■ **Provided information**
[Start of section]

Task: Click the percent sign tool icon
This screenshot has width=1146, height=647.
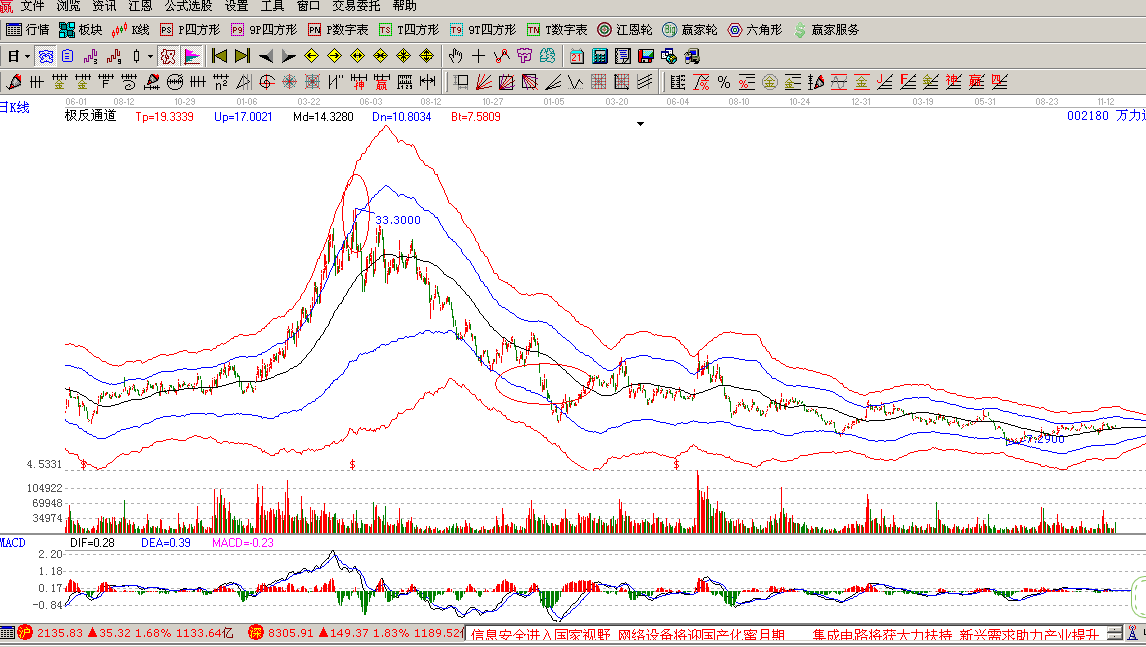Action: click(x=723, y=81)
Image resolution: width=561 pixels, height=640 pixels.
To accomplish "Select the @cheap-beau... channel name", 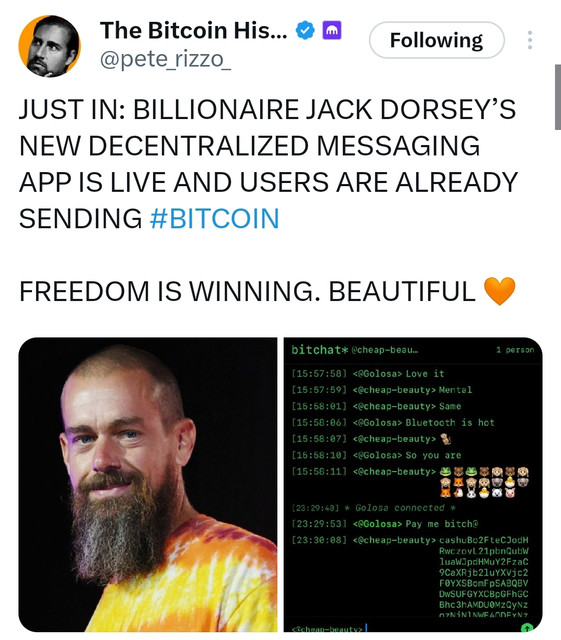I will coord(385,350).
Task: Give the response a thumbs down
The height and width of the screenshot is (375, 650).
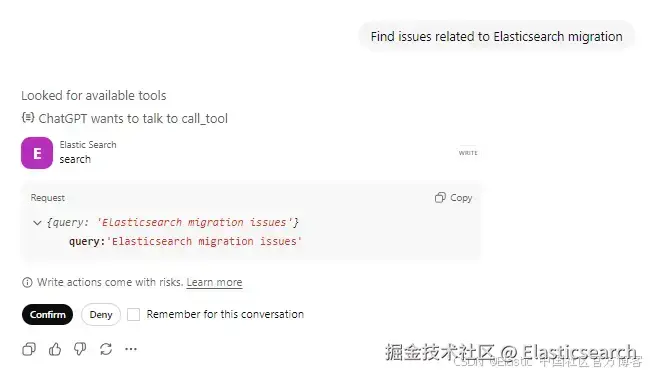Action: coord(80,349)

[End of section]

Go through the entries and copy every line that has "Task".

Task: Click the percent sign tool icon
Task: Give the response a thumbs down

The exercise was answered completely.